(Stored items)
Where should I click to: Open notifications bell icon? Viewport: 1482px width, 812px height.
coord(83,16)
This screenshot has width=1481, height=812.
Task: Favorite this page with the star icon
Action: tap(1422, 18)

Task details: Please write out every line of the data exactly.

Expected answer:
Where should I click to: Open notifications bell icon? Viewport: 1482px width, 812px height.
coord(83,16)
This screenshot has width=1481, height=812.
Task: Favorite this page with the star icon
Action: tap(1422, 18)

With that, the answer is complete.